## ASSIGNMENT 1
According to the text on feeding pets holiday turkey, how many grams of fat does a three-ounce serving of turkey skin contain?
## ASSIGNMENT 2
Revise the text on feeding pets holiday turkey from "To ensure your" up to and including "Banish the bones.", changing "pets" to "animals".

── SELECTED TEXT ──

With the holidays fast approaching, you might wonder if your pet can also indulge in some holiday turkey. The answer is “yes” – if you take some turkey precautions. Turkey contains high-quality protein and is a good source of B-vitamins and the minerals selenium, zinc, potassium, phosphorus and magnesium. But not all parts of the bird are safe for dogs and cats to eat, and some ingredients commonly prepared alongside turkey are potentially toxic for our canine and feline companions.
To ensure your pet’s Thanksgiving does not turn into a turkey tragedy, follow these tips:
How to Safely Feed Your Dog the Holiday Turkey
1. Pass the white meat, please.
White meat is the safest and healthiest type of turkey meat for pets. It is leaner and lower in calories than dark meat, yet contains more protein per ounce.
2. Steer clear of the skin.
The high fat content of turkey skin – a whopping 33 grams per three ounce serving – can trigger an attack of acute pancreatitis, a serious and potentially life-threatening inflammatory condition of the pancreas. Turkey skin may also be coated with spices, such as onion powder, that are toxic for pets.
3. Banish the bones.
Dogs and cats should never eat or gnaw on cooked bones. The bones are a choking hazard and if your pet does manage to swallow one, it can become stuck at any point along his gastrointestinal tract, a life-threatening situation requiring surgical removal. Cooked bones also become brittle and can splinter, creating sharp points that can tear or puncture your pet’s GI tract, another potentially life-threatening condition.
4. Skip the stuffing.

───
── SUPPLIED RECORDS ──

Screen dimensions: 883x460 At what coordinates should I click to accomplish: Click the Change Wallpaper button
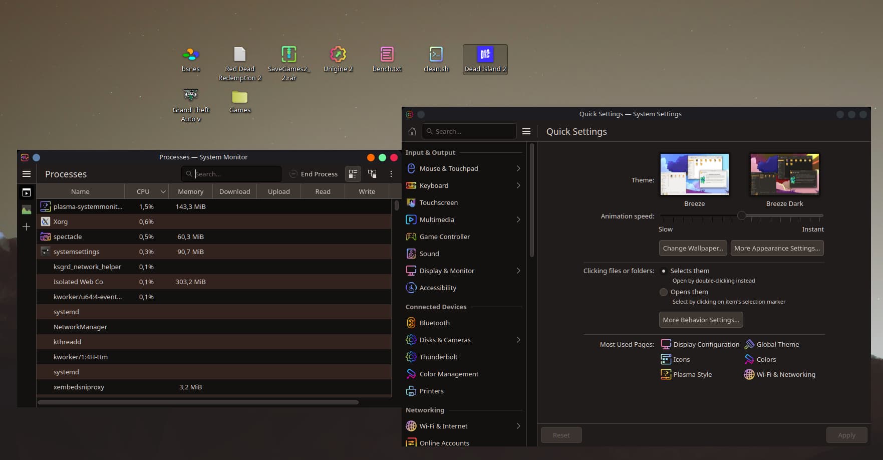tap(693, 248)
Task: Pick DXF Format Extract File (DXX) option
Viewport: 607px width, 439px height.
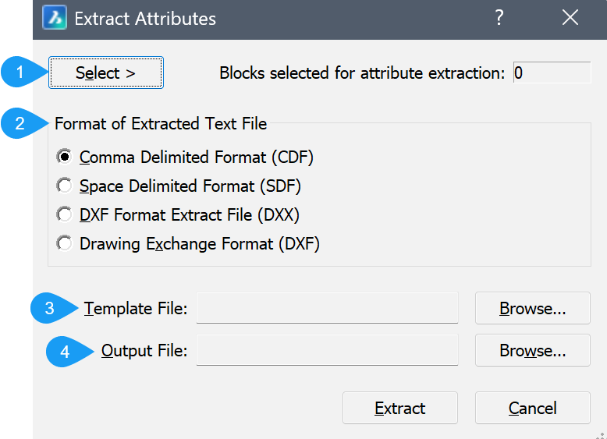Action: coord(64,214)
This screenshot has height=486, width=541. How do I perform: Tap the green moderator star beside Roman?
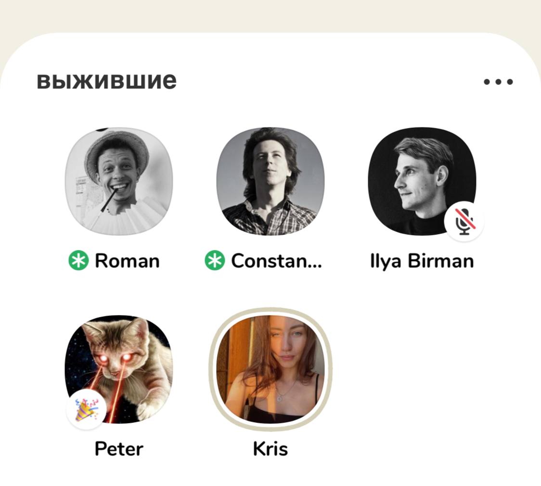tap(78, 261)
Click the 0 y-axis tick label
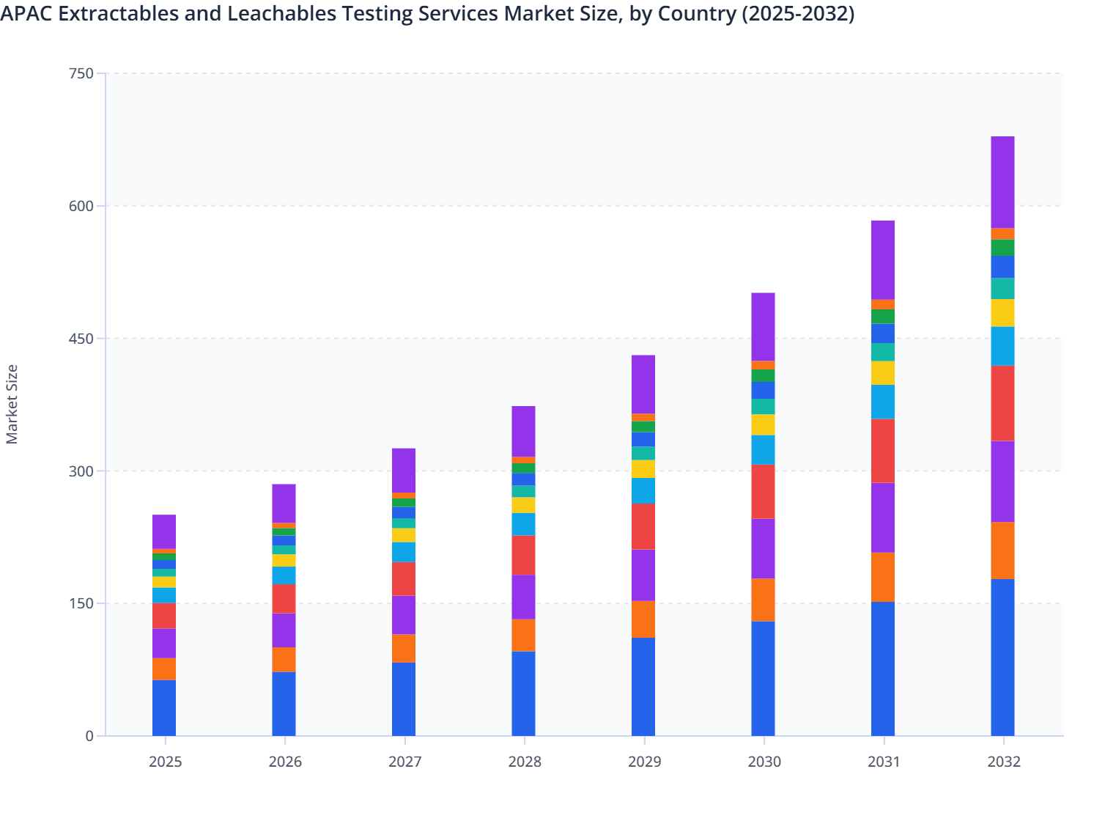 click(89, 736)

───
── SUPPLIED RECORDS ──

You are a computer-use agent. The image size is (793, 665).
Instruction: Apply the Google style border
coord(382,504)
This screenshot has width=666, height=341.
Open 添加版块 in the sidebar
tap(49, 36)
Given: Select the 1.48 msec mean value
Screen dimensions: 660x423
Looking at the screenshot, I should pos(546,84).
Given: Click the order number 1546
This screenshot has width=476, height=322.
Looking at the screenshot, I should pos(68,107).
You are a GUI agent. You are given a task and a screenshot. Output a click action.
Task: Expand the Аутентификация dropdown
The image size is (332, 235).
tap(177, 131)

───

## ANSWER BOX 1
It contains 33 grams of fat.

## ANSWER BOX 2
To ensure your pet’s Thanksgiving does not turn into a turkey tragedy, follow these tips:
How to Safely Feed Your Dog the Holiday Turkey
1. Pass the white meat, please.
White meat is the safest and healthiest type of turkey meat for animals. It is leaner and lower in calories than dark meat, yet contains more protein per ounce.
2. Steer clear of the skin.
The high fat content of turkey skin – a whopping 33 grams per three ounce serving – can trigger an attack of acute pancreatitis, a serious and potentially life-threatening inflammatory condition of the pancreas. Turkey skin may also be coated with spices, such as onion powder, that are toxic for animals.
3. Banish the bones.